Die Virulenz des Color Gradings
Color Grading ist im Wesentlichen das, was einmal unter dem Begriff der Farbkorrektur firmierte, etwa in Photographie, Film oder Video. Längst aber beschriebt es, insbesondere in Zeiten des Digital Intermediate (DI), die digitale Aussteuerung von Farben zugunsten kategorischer Stimmungserzeugung. Es geht also im wörtlichen Sinne nicht mehr um die Korrektur, um die Bereinigung simpler Bildfehler, sondern die Bestimmung der Farben und visuellen Ausrichtung. Um die Erschaffung eines nachbearbeiteten Gesamtlooks in der Postproduktion. Nun bin ich natürlich kein Filmschaffender. Und die Diskussion mit Filmschaffenden über das Thema kann schnell in eine demonstrative Überlegenheit derselbigen ausarten. Ganz so, als sei nur derjenige befähigt über etwas zu urteilen, für das er allein aufgrund praktischer Erfahrung Kompetenzen beansprucht. Um Color Grading als konkreten technischen Prozess soll es hier natürlich nicht gehen, und das würde auch kaum jemanden interessieren (falls doch: dieses Video liefert eine Einführung). Die ästhetische Sackgasse kann ohnehin nur von der Warte der Empfindung her argumentiert werden: Die Virulenz des Color Gradings offenbart sich ja erst in der Rezeption von Kino.

Farbliche Gleichmachung
Warum aber Sackgasse? Es haben sich handelsübliche Farbgebungen durchgesetzt, in deren konfektionierter Sättigung nahezu sämtliche Hollywoodfilme, und längst auch Produktionen anderer Länder, vom Big-Budget- bis zum Independentfilm, einem visuellen Standard huldigen. Dieser Standard bildet als farbliche Gleichmachung aber nicht unbedingt nur eine ästhetische Entsprechung der auch sonst auf Einheitsbrei gebürsteten Produktionen. Denn das gesamte gegenwärtige Kino (und Kino ist ja gottlob mehr als Hollywood) erstrahlt in den ewig gleichen Farbkombinationen aus ganz besonders grün-grau und blau-orange (bzw. blaugrün-rotorange).

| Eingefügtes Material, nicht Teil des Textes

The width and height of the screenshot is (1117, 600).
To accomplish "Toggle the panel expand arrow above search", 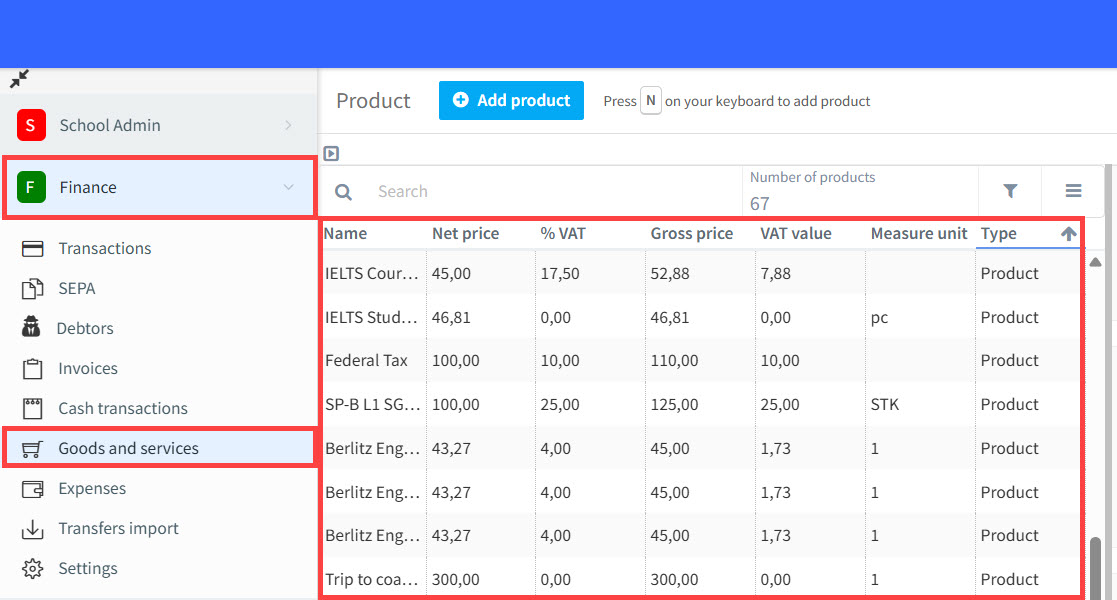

Das Color Grading, theoretisch sinnvolles Werkzeug visueller Akzentuierung, ist dabei zu einem der größten ästhetischen Klischees des Filmemachens verkommen. Jeder Science-Fiction-Dystopie muss hinter künstlichem Filmkorn die Farbe entzogen, jedem Horrorfilm der bläuliche Gruseltouch verliehen und jeder Rückblende der obligatorische Sepia-Anstrich verpasst werden. Bestimmte farbliche Codes scheinen längst untrennbar verbunden mit Genres, Standards, Konventionen. Die künstlerische Entscheidung, die Frage des individuellen Stils, weicht einem gestalterischen Dogma: Es so zu machen, wie es auch erwartet wird. Wie es möglichst „schick“aussieht.